PROBLEM STATEMENT.
Wherever the listing has a line with the string "agent", copy that line out.

GIVEN ENTRIES.
- Opening Delimiter -

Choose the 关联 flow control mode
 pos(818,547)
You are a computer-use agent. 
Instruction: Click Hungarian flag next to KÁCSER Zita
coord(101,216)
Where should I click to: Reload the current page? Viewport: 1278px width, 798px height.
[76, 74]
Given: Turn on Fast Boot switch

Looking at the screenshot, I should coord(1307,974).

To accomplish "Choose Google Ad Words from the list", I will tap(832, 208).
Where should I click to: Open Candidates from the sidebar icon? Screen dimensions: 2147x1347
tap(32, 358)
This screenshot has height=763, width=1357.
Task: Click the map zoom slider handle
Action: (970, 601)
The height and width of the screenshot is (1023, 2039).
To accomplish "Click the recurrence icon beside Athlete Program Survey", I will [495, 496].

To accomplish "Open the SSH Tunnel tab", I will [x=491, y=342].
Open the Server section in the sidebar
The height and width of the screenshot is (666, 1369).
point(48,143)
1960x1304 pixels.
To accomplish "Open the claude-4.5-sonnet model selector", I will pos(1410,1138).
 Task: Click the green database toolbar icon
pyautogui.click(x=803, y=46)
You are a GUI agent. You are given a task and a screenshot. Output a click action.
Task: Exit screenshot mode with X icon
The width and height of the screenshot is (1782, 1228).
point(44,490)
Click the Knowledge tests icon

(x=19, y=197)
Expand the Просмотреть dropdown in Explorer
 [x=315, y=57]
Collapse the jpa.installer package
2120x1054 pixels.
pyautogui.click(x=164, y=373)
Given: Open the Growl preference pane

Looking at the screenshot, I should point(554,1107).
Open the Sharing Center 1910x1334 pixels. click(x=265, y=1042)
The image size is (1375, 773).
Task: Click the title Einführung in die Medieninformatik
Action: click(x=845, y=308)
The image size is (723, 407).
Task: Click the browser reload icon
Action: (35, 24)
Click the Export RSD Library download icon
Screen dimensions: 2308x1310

- Closing Delimiter -

PROBLEM SOLUTION.
You are a computer-use agent. 
You are a GUI agent. You are given a task and a screenshot. Output a click action.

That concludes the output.